“One Day in the Life of Ivan Denisovich” – A Book Review

Have you ever pondered a crust of bread? Or stopped to consider the ‘thickness’ of a bowl of soup? Have you thought about food in terms of ounces? The exact number of pinches necessary to fill a hand rolled cigarette? The careful choreography required to give you an advantage over others – advantages measured not in grand titles or powerful friends but in slices of sausage or the thickness of a fleece coat?

I just finished Aleksandr Solzhenitsyn’s first, simple novel “One Day in the Life of Ivan Denisovich”. Solzhenitsyn decided to write this book while he himself was in the Gulag, as a catalog of sorts of the experiences and concerns of the Soviet Union’s unfree. That alone amazes me; while this great writer’s mind was occupied with the not-so-trivial minutia necessary to stave off death till tomorrow, till next week he was also thinking about his writing. I guess that’s what makes great writers great.

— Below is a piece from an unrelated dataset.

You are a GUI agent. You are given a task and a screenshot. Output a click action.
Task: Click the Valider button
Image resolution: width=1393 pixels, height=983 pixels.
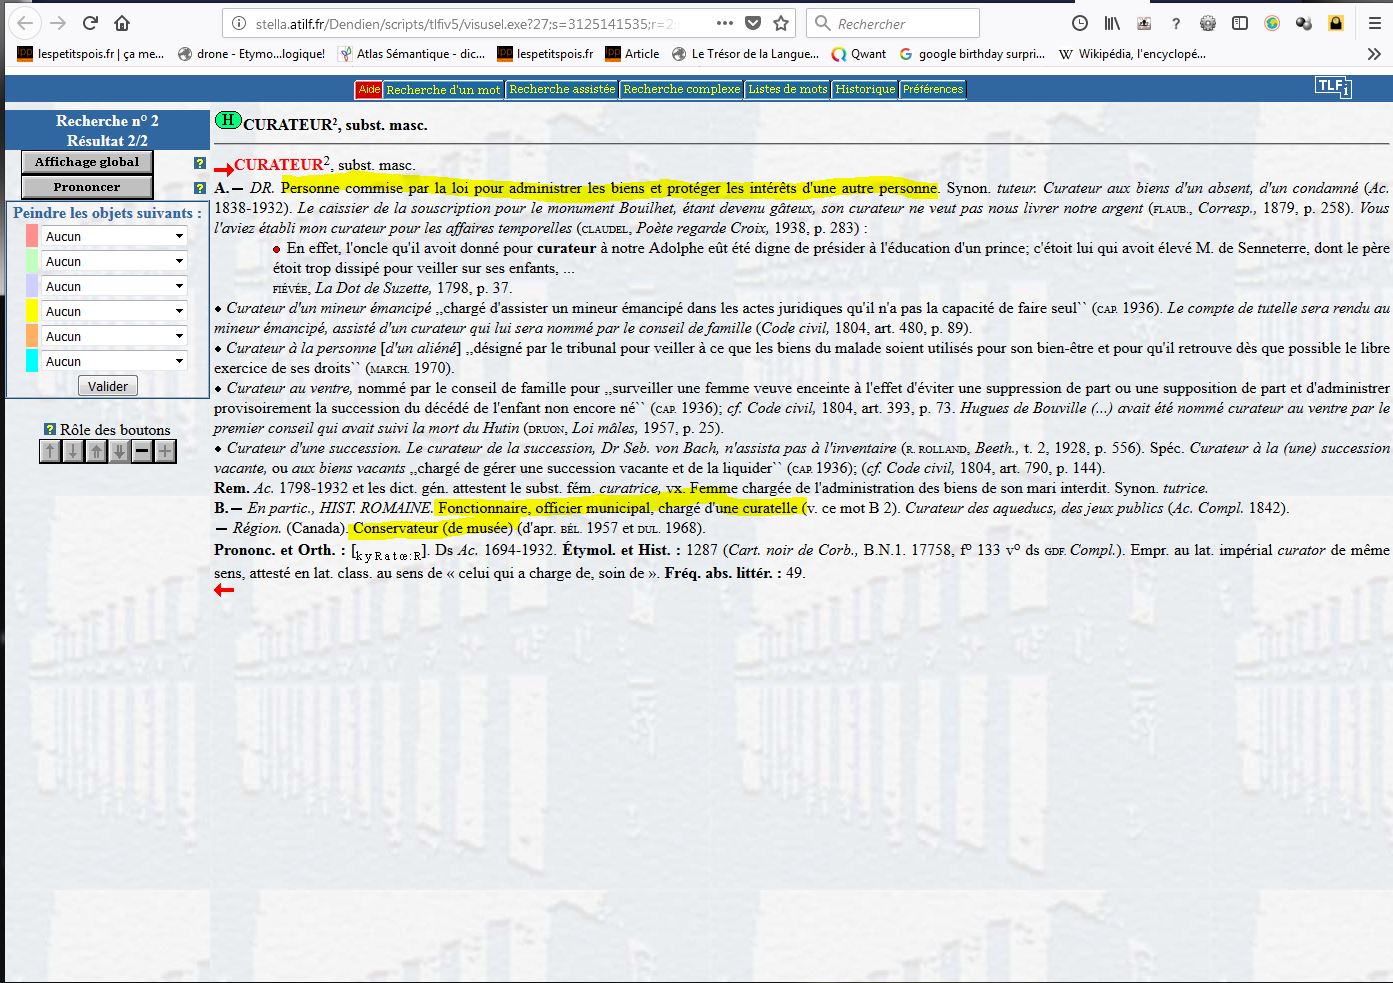tap(108, 387)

I have a friend who always tells me “You have to hustle in this life, to get ahead”. We do that sometimes in the West – networking, going to happy hour after work when we’re tired, attending the Christmas party even though we’d rather be with our families. Some people “hustle” to get to Target superstore at midnight before “Black Friday” – pushing and pulling to secure a cheap flat-screen TV or a free foot massager. But “hustle” took on for me a new meaning, laid out as it was by Solzhenitsyn in that formidable daily struggle to stay one step ahead. Because in the life of the Gulag, hustling becomes existential, and sinister. Rushing to get in line for the many “counts” and “searches” – to preserve the precious minutes of free time before bed. Cozying up to the guard who will let you keep most of the package you receive from family … that is if you receive a package at all. Hurrying, wary to never be late for the countings in the morning; for breakfast – where your food is measured expertly in ounces by your practiced eye; trudging deliberately to your forced-labor site to arrive not too soon but not too late either; jockeying to the side of the fire, to soak up the precious warmth. Fighting through the melee for the thickest bowl of soup. Everything is for sale in the camps – a bizarre ‘people’s capitalism’ where you sell tiny favors, lies. Influence. “Peddlers of pull,” Ayn Rand called it.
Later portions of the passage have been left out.